El regreso de la momia

He vuelto. No es una amenaza, pero les advierto desde ya de que durante mi ausencia en este rincón me he hecho más vieja. Lo sé porque me lo recuerda cada dos por tres el crío, que, además de mi gurú, es mi personal shopper: «Ama, esa ropa no te compres, que es de estudiante». También lo sé porque las gotitas que me salpican los chavales en la playa me sientan como perdigones y, lo mismo que el agua está siempre demasiado fría, la música, demasiado alta o la tortilla, demasiado seca.

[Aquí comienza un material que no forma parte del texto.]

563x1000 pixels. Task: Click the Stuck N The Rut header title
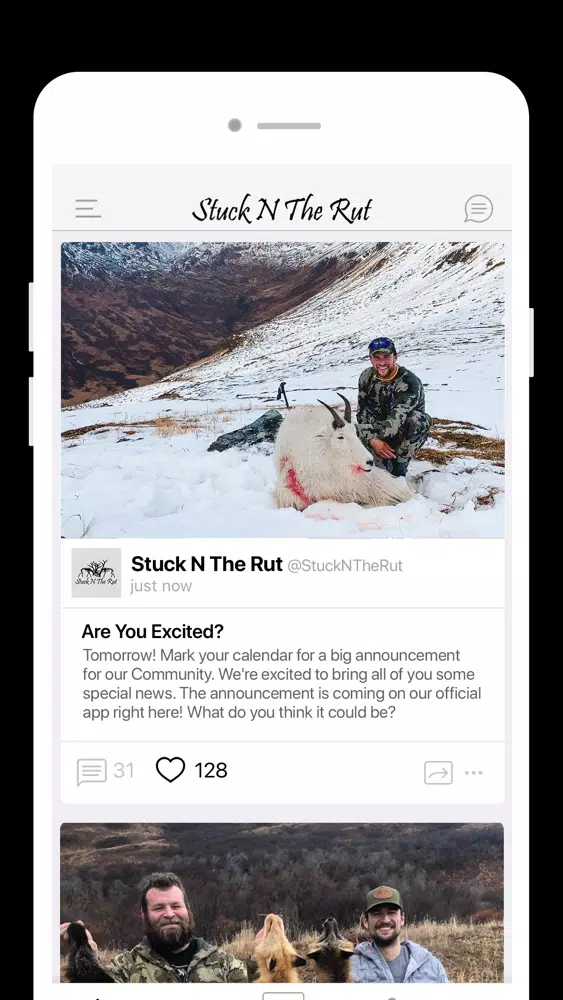click(x=282, y=209)
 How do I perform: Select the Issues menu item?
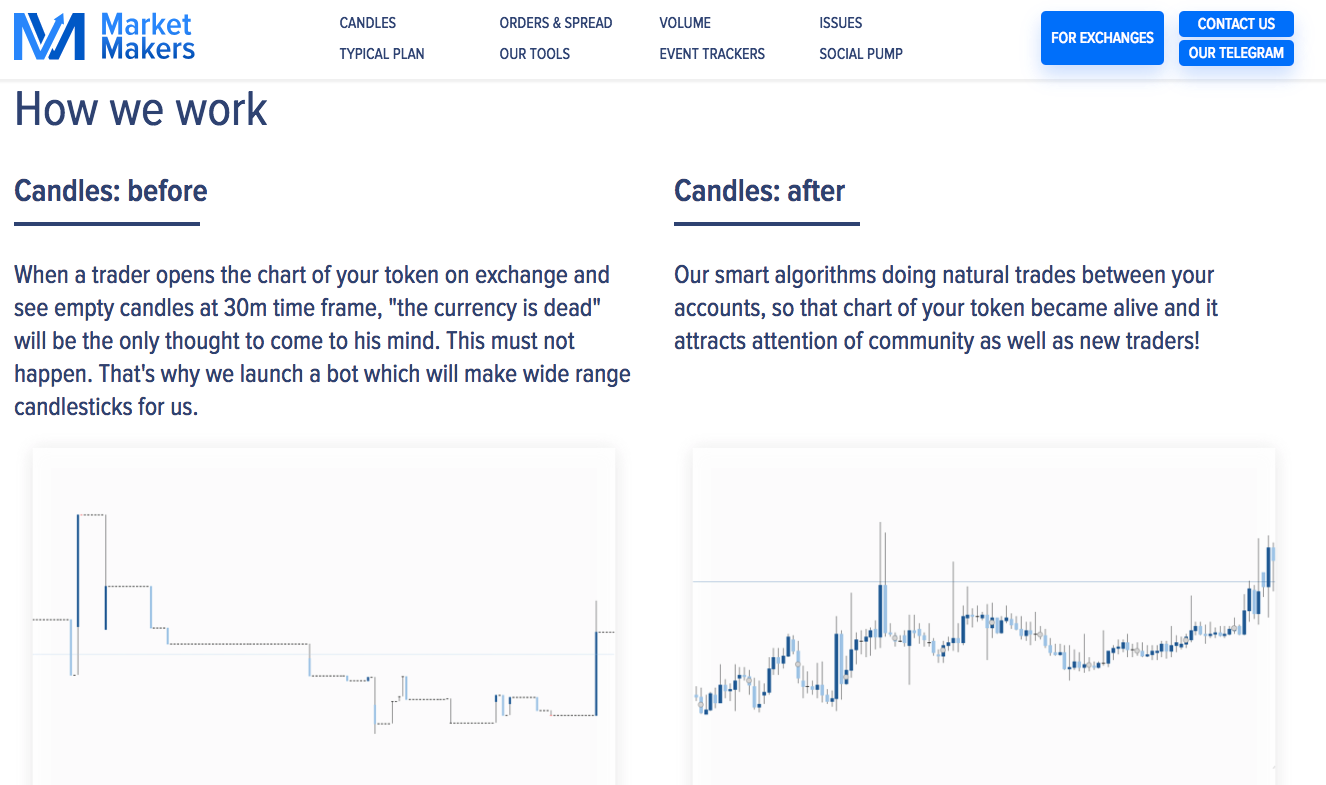[x=840, y=23]
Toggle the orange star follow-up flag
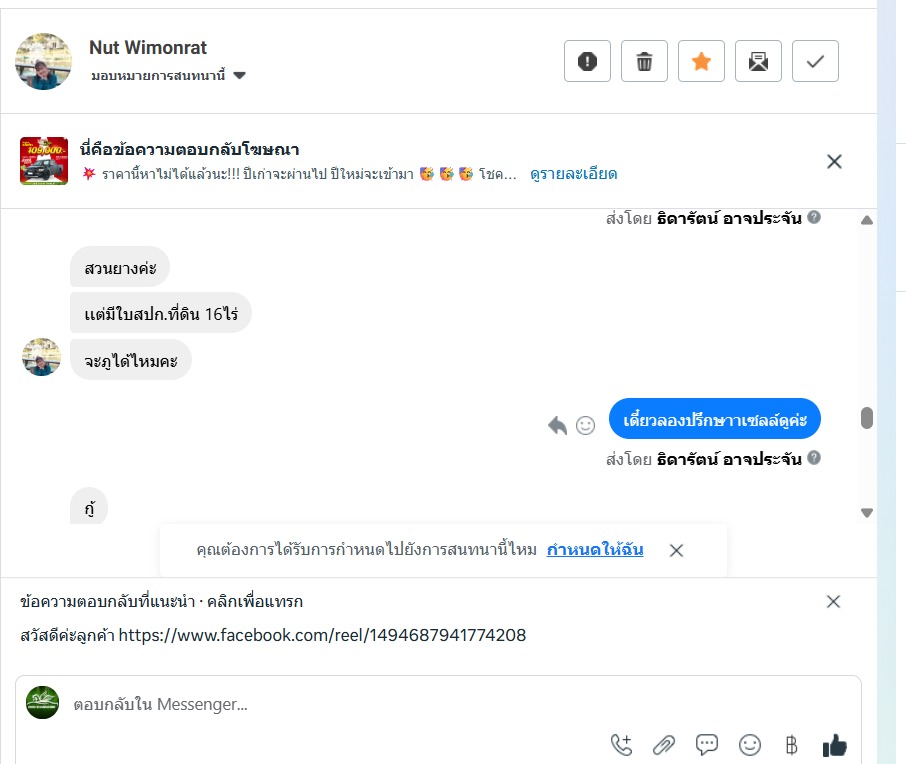906x764 pixels. pos(701,62)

Unos indicadores como otros cualesquiera de que una tiene ya una edad, ahora que no te puedes orientar por las arrugas porque se funden la gafas de sol con las mascarillas y hay quienes se pinchan, además de la vacuna, las patas de gallo para hacerse un Benjamin Button.

Otra prueba irrefutable de que ya no soy la que era es que donde antes veía un parque ahora –es lo que tiene domar adolescentes– veo un campo minado. «No lo cruces de noche, sortea las zonas frondosas y poco iluminadas, ve acompañada, que no te asome el móvil por el bolsillo, cuidado con quien tenga pinta sospechosa…» y ahí me paro porque la innombrable hace rato que está whatsappeando y porque me acuerdo de la mujer de 79 años recién detenida por liderar una banda de narcos. Qué quieren que les diga, de joven era una kamikaze, de las de hacer dedo para ir a unas fiestas y montar seis en el coche, pero ha sido salirme canas y hasta los ventrílocuos me dan miedito.